==== Supplied passage

# Structural Diversity Assessment

DeepTCR can be used to assess the structural diversity within a repertoire. One can think of this structural diversity assessment as being a measure of the number of antigens or concepts within a repertoire. A repertoire that has low diversity is recognizing few antigens while one with a high diversity can recognize more. We will assess two measures of diversity. The first one is the number of clusters/concepts of TCR sequences are present in each sample/repertoire. And the second is how entropic is the distribution of the sequence reads across these clusters. For example, a sample can have 12 clusters but if 90% of the repertoire is is one cluster, this would be a low entropic repertoire.

First, we will load data and train the VAE.

In [None]:
import sys
sys.path.append('../../')
from DeepTCR.DeepTCR_U import DeepTCR_U

# Instantiate training object
DTCRU = DeepTCR_U('Tutorial')

========
==== Data listing

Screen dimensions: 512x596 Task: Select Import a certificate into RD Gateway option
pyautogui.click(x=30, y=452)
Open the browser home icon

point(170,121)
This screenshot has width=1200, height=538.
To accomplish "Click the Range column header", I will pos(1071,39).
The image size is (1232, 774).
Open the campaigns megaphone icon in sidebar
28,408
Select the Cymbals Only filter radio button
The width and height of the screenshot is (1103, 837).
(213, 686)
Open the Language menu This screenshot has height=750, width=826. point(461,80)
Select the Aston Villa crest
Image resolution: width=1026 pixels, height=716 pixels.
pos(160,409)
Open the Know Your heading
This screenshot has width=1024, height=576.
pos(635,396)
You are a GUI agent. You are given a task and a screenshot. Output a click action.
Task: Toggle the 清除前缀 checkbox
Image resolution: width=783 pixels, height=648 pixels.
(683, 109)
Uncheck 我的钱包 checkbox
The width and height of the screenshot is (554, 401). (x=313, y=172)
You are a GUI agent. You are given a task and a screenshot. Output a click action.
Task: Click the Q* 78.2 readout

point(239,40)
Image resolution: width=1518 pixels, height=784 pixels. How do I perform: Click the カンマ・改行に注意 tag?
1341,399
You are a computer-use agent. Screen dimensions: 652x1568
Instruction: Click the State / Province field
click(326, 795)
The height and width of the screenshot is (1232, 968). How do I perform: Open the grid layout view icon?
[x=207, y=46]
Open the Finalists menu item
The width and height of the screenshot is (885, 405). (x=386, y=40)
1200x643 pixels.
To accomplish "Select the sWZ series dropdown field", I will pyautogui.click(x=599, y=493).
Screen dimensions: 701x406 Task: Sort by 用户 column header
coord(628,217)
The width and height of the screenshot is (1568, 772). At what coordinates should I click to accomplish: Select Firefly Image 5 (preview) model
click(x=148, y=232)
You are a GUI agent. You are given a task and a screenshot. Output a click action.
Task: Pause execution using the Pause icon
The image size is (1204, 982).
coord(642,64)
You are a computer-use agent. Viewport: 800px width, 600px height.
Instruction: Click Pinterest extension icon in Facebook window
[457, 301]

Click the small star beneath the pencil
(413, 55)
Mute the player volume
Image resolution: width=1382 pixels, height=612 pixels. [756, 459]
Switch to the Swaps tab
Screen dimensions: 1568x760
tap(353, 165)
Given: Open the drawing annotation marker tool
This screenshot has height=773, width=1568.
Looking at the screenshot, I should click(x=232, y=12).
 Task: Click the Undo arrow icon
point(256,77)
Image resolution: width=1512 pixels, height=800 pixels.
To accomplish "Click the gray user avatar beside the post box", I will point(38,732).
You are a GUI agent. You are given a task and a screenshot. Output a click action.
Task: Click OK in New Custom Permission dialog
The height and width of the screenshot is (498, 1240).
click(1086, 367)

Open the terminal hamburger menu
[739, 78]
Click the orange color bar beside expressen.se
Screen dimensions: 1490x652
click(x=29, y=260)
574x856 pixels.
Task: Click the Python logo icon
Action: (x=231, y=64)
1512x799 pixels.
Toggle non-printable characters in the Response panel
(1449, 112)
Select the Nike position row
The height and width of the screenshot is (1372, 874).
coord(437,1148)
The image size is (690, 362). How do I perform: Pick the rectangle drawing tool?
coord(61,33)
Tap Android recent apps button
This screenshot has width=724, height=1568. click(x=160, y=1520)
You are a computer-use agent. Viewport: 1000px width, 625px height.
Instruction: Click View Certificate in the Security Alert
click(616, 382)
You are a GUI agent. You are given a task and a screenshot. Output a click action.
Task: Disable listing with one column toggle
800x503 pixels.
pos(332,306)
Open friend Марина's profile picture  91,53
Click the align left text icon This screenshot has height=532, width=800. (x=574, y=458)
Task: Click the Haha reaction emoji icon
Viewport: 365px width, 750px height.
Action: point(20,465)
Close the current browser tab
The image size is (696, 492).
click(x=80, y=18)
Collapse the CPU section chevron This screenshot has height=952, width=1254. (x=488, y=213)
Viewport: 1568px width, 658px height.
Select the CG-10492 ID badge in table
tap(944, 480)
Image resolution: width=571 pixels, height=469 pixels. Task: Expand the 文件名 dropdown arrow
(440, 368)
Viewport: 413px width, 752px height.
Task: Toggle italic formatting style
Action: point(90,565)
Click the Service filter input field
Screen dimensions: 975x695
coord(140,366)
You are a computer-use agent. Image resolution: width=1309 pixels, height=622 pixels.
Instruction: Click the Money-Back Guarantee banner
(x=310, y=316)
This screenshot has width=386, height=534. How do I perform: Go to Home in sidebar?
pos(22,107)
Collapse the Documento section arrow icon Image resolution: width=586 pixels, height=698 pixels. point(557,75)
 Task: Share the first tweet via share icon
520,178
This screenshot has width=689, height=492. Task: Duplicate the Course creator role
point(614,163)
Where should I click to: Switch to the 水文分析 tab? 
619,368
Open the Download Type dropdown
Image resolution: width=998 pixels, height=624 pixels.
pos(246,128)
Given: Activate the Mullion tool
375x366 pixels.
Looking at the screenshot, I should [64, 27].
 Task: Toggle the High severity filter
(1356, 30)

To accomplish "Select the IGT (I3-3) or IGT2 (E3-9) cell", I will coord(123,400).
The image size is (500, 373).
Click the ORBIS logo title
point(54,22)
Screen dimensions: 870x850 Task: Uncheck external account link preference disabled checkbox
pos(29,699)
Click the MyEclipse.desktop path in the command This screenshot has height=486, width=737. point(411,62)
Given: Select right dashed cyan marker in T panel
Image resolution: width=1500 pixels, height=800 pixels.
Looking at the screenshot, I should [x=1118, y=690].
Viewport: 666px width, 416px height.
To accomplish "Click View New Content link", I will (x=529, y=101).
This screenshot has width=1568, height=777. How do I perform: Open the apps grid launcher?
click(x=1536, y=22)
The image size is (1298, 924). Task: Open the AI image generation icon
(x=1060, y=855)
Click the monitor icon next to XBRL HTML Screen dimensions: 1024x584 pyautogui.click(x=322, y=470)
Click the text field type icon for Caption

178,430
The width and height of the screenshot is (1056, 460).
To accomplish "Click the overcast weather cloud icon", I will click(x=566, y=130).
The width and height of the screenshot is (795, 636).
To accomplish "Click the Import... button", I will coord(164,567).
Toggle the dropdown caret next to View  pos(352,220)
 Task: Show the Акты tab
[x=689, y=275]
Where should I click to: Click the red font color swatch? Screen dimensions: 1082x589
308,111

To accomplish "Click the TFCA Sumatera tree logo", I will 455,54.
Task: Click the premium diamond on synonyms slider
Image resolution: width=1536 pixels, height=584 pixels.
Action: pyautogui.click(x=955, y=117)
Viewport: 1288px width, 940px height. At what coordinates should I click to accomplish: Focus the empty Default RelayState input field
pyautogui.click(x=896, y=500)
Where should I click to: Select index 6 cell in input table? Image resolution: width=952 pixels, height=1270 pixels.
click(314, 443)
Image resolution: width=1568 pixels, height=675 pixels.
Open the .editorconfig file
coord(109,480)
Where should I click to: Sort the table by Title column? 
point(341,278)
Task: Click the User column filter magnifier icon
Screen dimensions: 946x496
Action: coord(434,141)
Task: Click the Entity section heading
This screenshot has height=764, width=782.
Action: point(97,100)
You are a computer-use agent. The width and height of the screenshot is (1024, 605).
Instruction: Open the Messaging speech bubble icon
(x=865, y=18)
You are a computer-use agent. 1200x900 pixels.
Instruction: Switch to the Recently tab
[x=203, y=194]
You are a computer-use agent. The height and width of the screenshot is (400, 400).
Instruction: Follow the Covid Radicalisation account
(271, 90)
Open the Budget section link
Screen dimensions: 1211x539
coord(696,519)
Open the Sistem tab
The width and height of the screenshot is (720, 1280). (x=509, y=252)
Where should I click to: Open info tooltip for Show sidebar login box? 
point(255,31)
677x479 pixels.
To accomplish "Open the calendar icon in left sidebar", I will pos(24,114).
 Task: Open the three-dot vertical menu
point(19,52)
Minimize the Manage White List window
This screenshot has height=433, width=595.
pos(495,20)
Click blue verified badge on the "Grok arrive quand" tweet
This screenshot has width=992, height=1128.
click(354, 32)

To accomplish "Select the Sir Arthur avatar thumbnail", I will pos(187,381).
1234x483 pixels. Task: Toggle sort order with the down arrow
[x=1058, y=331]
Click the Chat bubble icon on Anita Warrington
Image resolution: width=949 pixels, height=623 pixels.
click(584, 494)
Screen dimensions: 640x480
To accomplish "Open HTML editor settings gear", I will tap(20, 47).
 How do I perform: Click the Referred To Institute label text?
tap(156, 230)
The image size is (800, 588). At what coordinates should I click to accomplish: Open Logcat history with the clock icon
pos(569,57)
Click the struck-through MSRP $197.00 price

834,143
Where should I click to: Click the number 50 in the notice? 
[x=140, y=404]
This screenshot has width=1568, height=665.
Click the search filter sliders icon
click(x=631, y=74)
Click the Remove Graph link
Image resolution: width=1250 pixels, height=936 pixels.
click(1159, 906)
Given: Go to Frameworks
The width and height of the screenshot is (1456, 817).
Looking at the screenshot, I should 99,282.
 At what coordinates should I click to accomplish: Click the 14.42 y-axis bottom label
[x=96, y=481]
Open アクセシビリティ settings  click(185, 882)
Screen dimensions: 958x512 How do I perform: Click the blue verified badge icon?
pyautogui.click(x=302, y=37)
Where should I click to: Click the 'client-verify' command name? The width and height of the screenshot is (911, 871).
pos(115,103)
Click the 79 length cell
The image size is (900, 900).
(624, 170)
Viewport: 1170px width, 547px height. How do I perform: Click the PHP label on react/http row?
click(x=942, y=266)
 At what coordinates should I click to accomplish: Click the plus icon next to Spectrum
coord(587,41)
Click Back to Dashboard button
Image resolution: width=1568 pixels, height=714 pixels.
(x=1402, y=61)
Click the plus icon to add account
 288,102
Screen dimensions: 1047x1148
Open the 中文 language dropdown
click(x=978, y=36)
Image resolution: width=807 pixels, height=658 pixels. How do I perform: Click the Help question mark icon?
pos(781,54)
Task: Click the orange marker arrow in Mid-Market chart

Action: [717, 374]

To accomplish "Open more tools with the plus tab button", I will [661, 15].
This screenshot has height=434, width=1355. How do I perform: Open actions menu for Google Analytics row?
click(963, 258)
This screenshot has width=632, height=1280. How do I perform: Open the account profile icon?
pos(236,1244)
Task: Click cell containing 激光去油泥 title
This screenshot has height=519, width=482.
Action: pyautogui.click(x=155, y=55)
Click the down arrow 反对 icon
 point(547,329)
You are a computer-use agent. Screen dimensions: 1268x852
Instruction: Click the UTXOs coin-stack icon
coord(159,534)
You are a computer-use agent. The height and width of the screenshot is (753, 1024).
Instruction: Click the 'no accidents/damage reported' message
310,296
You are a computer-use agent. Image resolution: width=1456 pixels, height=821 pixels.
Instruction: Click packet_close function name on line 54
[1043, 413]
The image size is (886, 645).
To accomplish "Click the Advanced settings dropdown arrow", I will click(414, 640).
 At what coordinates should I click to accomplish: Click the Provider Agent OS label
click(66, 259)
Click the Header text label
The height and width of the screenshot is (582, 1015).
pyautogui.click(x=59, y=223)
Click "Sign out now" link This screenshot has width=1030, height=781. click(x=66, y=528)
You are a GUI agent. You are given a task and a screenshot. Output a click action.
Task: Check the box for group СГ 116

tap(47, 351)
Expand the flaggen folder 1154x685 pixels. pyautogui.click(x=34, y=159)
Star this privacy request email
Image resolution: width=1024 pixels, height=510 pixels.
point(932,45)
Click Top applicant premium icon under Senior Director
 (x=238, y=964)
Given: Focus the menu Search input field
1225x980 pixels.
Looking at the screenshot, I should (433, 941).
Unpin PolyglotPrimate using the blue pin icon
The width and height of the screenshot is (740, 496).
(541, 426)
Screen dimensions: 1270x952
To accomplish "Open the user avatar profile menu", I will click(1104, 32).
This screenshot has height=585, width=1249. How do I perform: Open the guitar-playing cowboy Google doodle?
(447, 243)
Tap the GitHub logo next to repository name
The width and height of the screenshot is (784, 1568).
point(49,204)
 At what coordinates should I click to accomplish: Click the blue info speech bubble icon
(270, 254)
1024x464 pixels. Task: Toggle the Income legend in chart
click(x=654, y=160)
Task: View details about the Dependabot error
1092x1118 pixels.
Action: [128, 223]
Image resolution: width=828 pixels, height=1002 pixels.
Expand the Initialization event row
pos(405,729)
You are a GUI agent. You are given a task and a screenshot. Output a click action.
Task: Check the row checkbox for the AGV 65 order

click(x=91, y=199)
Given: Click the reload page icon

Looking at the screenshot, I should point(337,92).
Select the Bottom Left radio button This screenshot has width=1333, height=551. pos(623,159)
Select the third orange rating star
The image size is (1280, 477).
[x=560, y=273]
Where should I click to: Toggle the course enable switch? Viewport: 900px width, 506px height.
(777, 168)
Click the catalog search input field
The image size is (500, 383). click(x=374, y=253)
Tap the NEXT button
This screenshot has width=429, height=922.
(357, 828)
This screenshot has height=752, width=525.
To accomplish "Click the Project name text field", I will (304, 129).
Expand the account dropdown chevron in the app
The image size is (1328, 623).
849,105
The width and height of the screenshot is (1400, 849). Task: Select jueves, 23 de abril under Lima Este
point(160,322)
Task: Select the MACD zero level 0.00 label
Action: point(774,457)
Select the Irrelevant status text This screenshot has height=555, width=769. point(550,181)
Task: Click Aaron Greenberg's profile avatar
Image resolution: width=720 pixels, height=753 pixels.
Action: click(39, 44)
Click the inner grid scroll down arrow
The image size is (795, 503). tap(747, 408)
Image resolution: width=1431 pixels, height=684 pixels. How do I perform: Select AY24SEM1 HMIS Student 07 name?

========

Questions -
1. Which two measures of diversity does the structural diversity passage say will be assessed?
2. Why does the structural diversity passage call a sample with 12 clusters a low entropic repertoire?
3. Copy the stretch of the structural diversity passage from "DeepTCR can be" through "low entropic repertoire.".
The entries come from a separate source.

Task-by-task solutions -
1. The number of clusters or concepts of TCR sequences in each sample or repertoire, and how entropic the distribution of sequence reads across those clusters is.

2. The sample has 90% of its repertoire in one cluster. The second measure looks at how entropic the distribution of sequence reads across the clusters is, so a sample with 12 clusters would still be low entropic if its reads are concentrated that heavily in one cluster.

3.
DeepTCR can be used to assess the structural diversity within a repertoire. One can think of this structural diversity assessment as being a measure of the number of antigens or concepts within a repertoire. A repertoire that has low diversity is recognizing few antigens while one with a high diversity can recognize more. We will assess two measures of diversity. The first one is the number of clusters/concepts of TCR sequences are present in each sample/repertoire. And the second is how entropic is the distribution of the sequence reads across these clusters. For example, a sample can have 12 clusters but if 90% of the repertoire is is one cluster, this would be a low entropic repertoire.